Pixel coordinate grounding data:
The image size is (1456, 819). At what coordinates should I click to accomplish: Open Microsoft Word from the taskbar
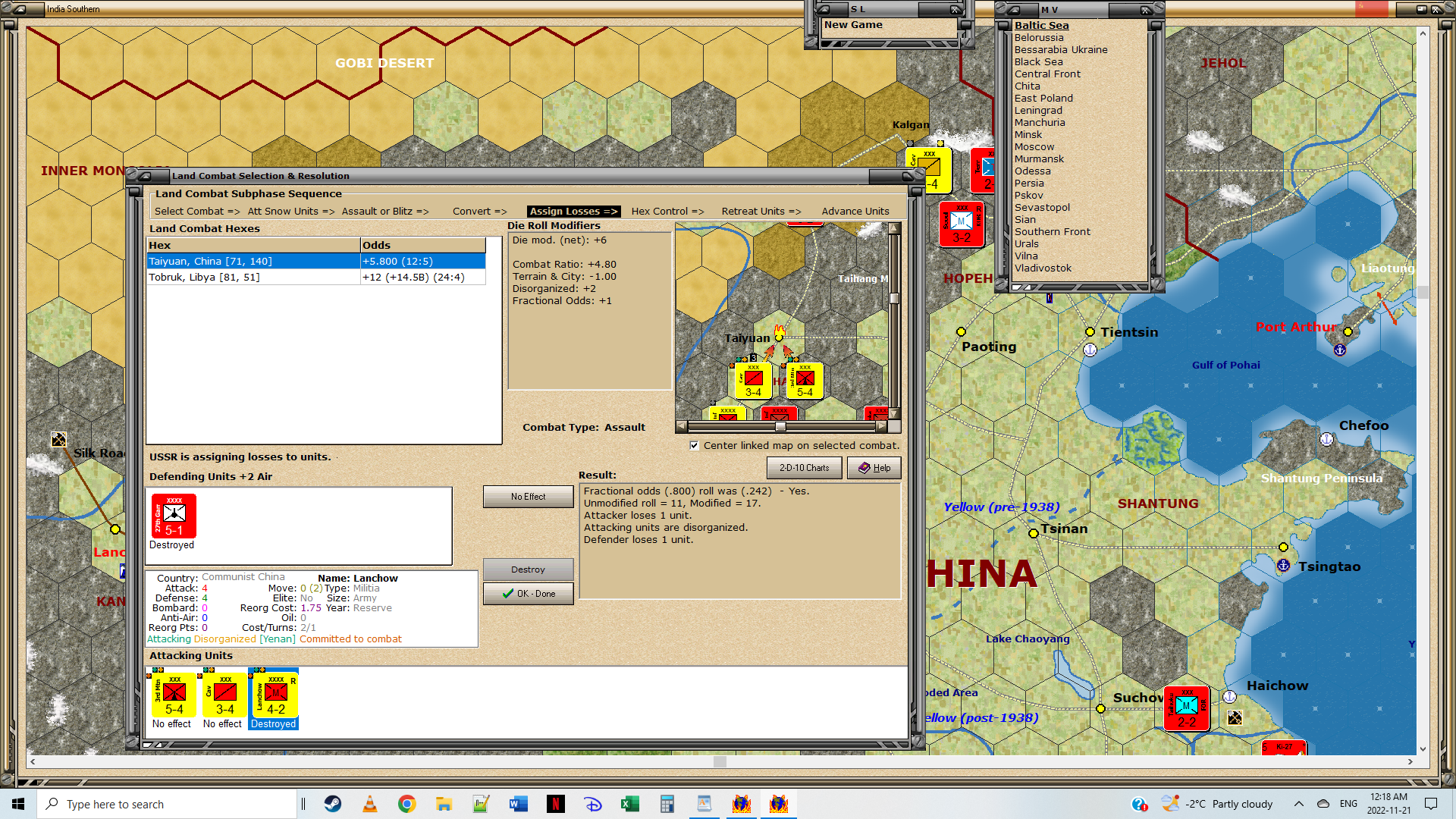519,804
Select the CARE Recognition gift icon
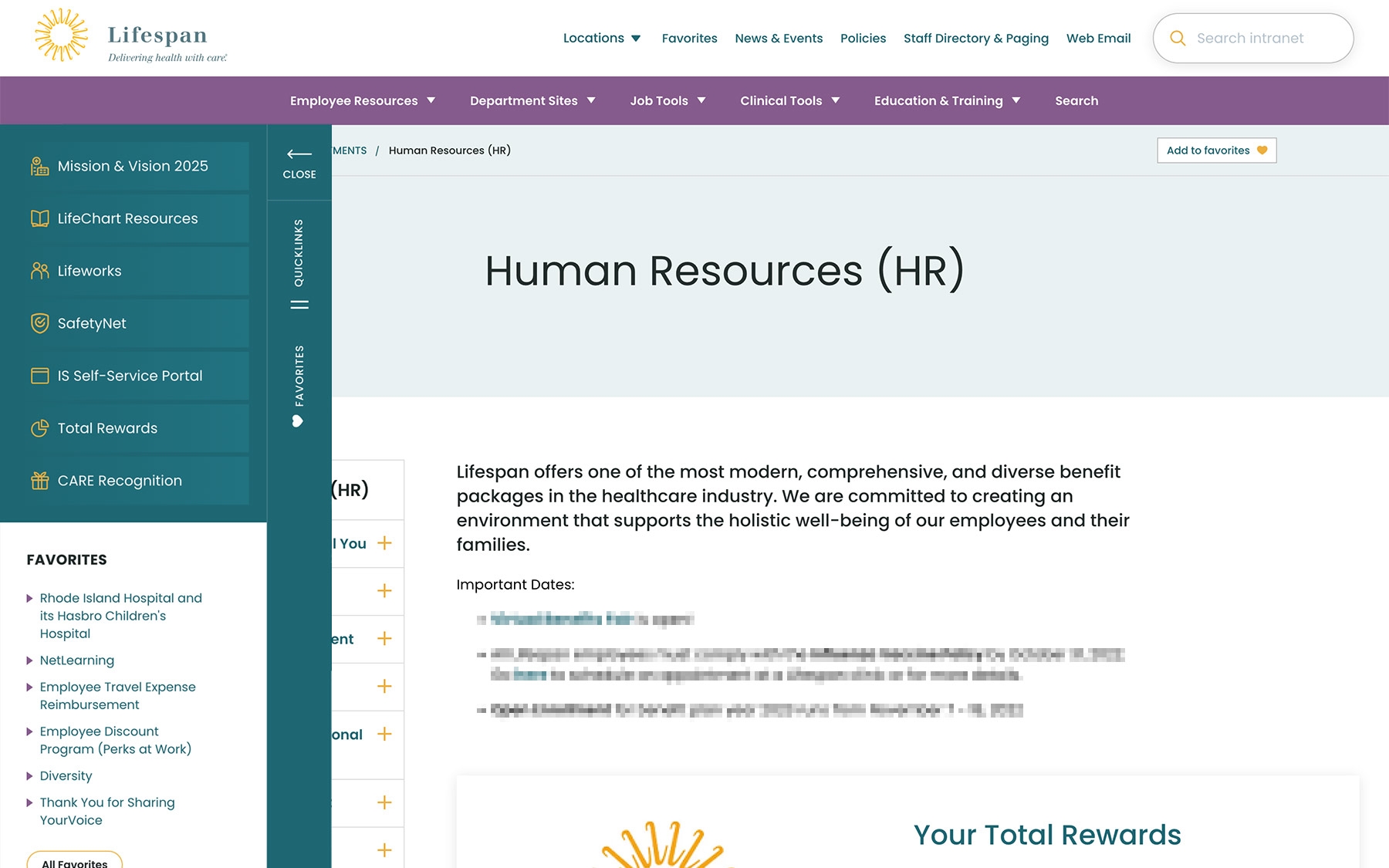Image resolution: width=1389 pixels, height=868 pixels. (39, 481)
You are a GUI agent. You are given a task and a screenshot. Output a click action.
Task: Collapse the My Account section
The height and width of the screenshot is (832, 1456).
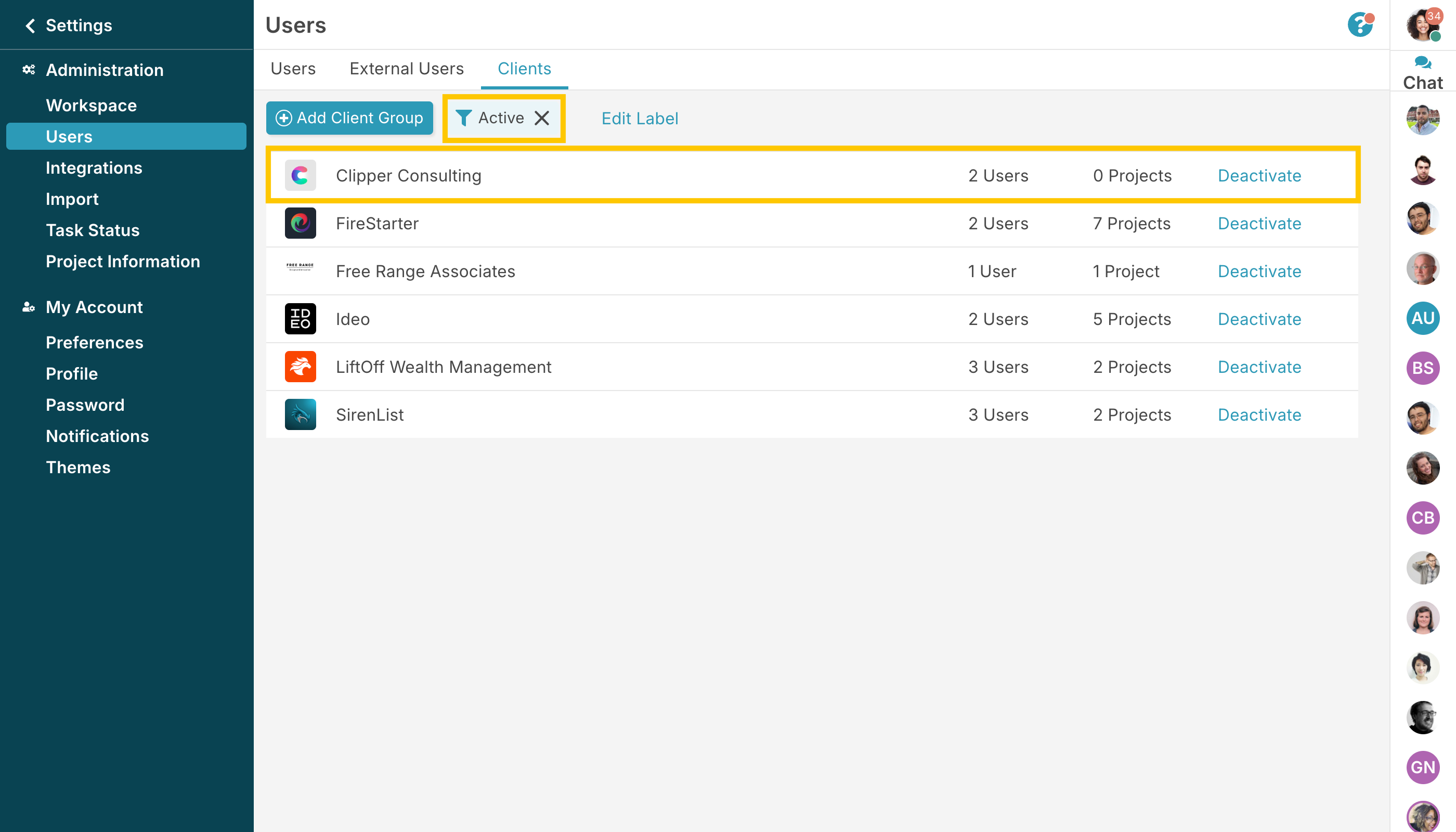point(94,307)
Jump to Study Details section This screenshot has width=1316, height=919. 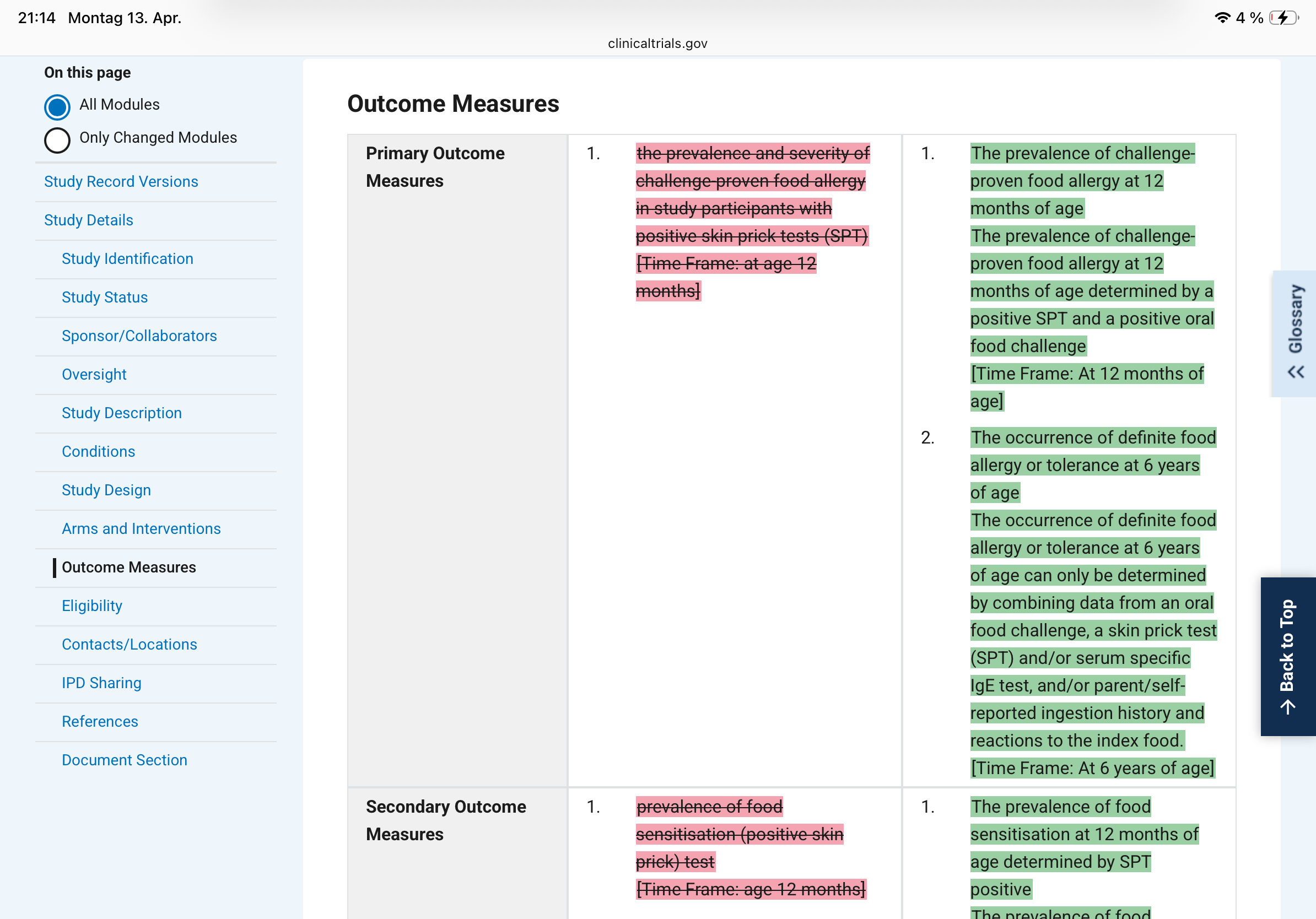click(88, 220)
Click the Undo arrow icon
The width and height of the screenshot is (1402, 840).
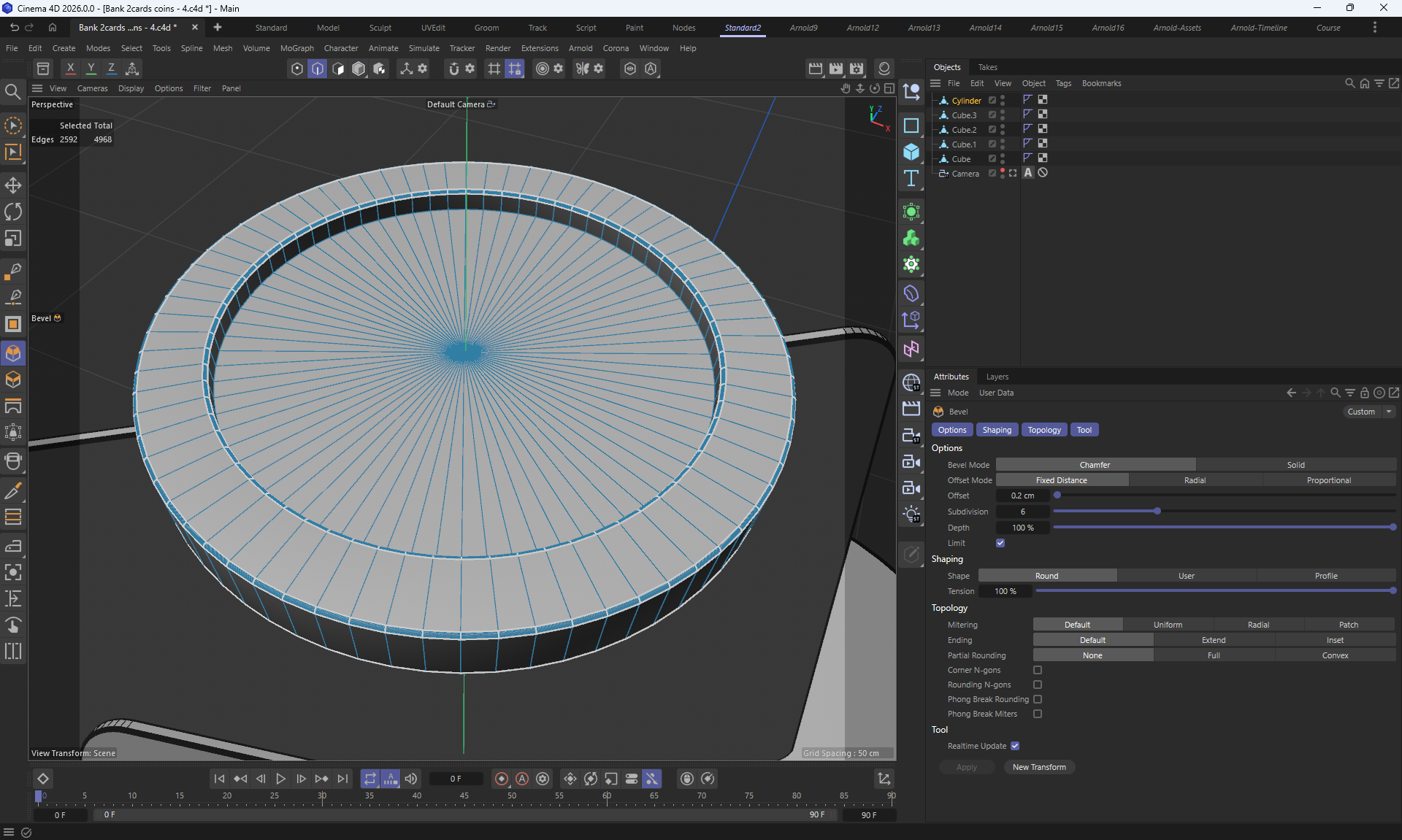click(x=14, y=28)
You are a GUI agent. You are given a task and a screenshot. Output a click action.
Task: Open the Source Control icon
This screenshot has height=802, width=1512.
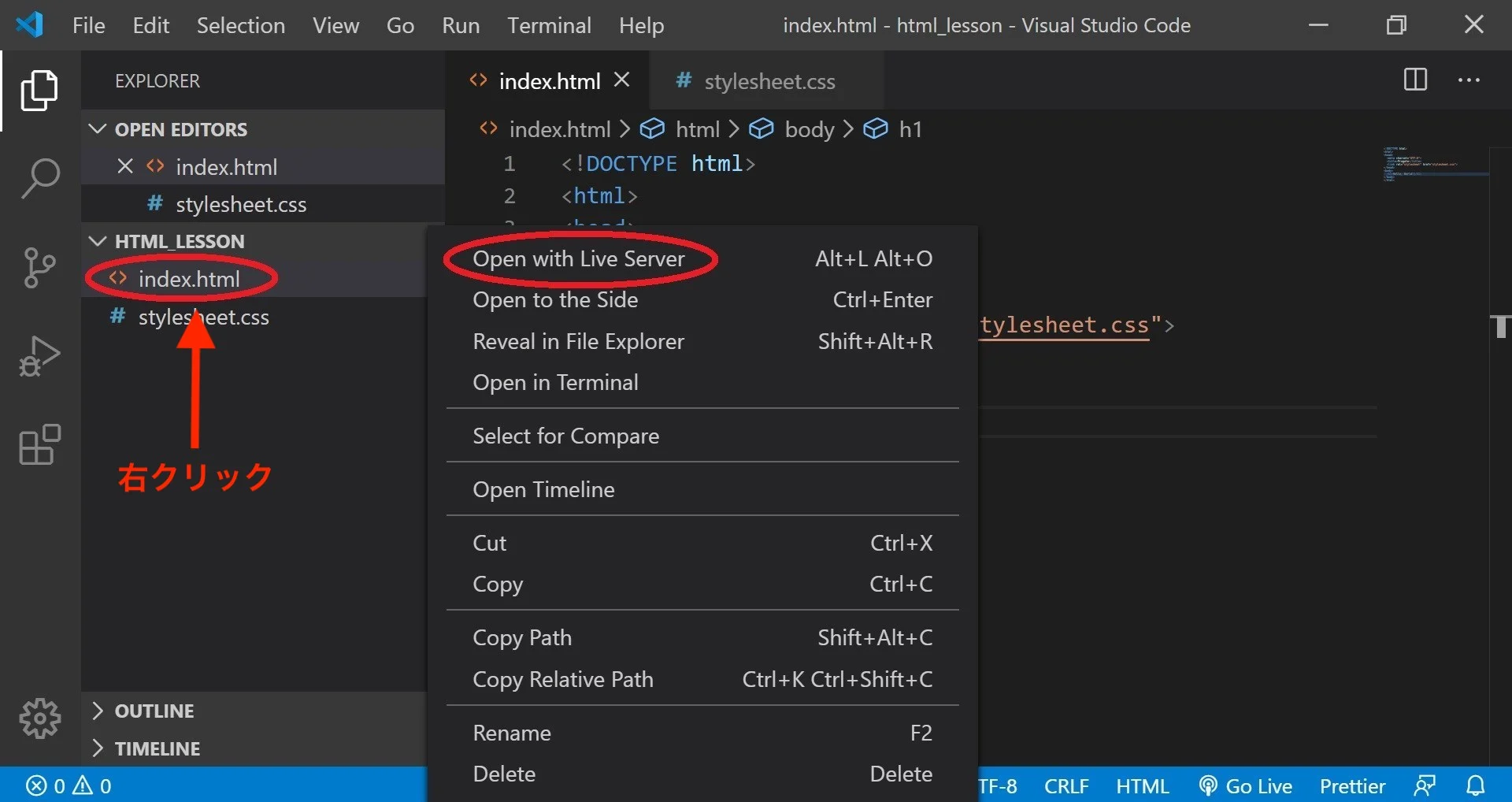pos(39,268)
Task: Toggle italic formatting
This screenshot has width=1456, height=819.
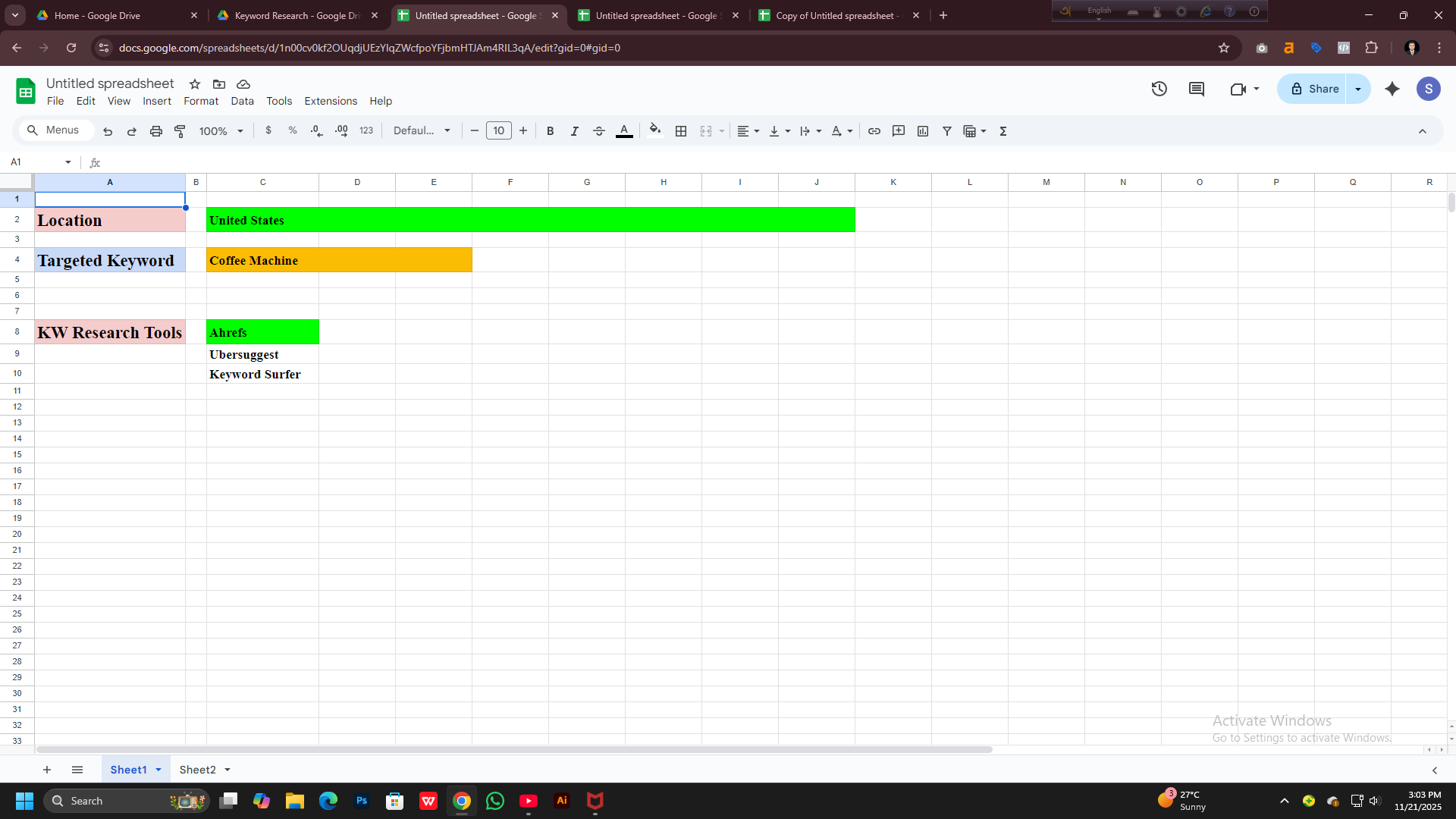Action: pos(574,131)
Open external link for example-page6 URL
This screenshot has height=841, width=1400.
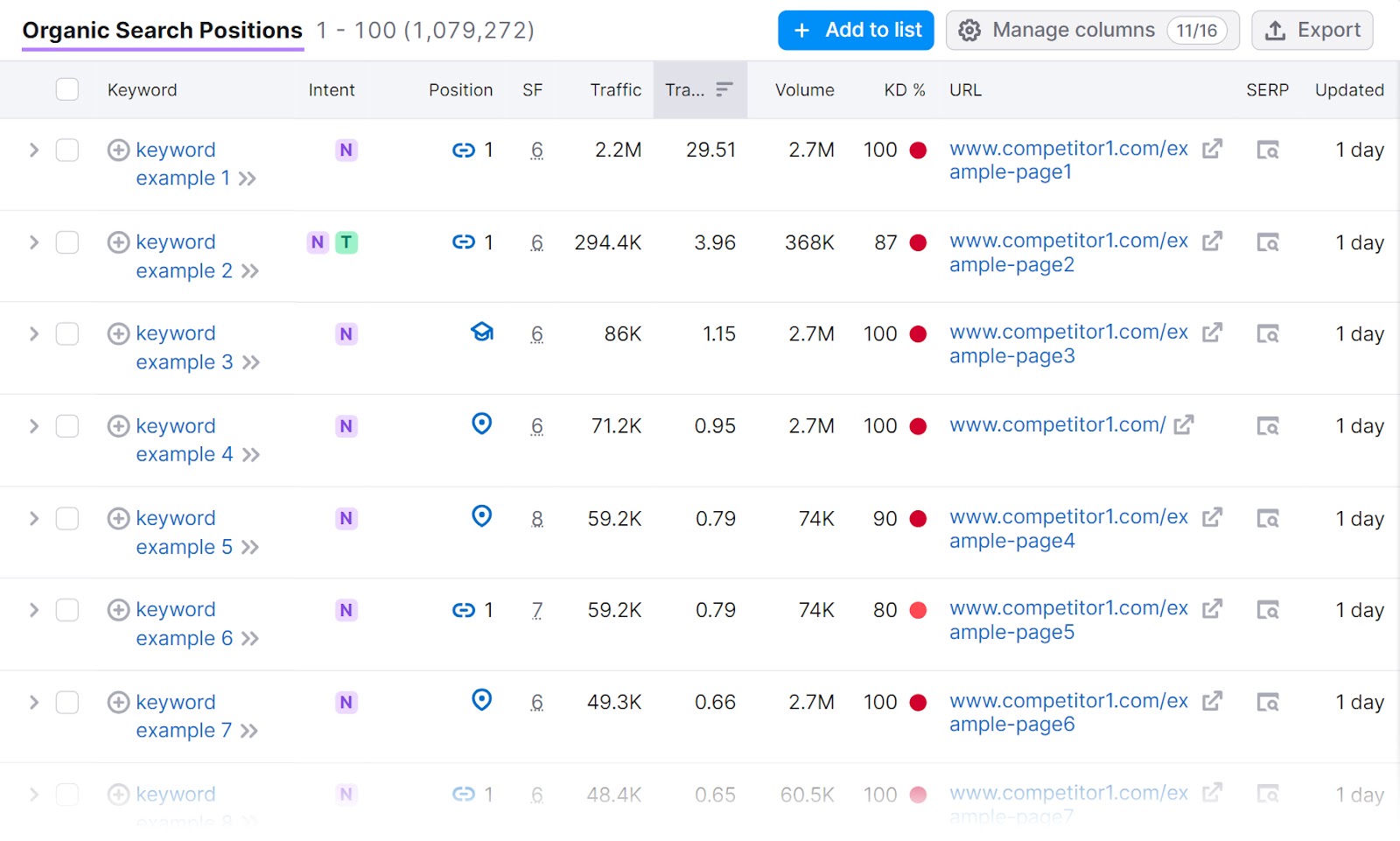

TO DO ->
Pictures stay out of the copy. Reproduce exactly the lines from the one containing "Click the Undo arrow icon" through the last line of the records above, both included.

TASK ANSWER ->
Click the Undo arrow icon
The width and height of the screenshot is (1402, 840).
click(x=14, y=28)
You are a GUI agent. You are given a task and a screenshot. Output a click action.
Task: Open the Source Control icon
This screenshot has height=802, width=1512.
pos(39,268)
Task: Toggle italic formatting
This screenshot has width=1456, height=819.
Action: pos(574,131)
Open external link for example-page6 URL
This screenshot has height=841, width=1400.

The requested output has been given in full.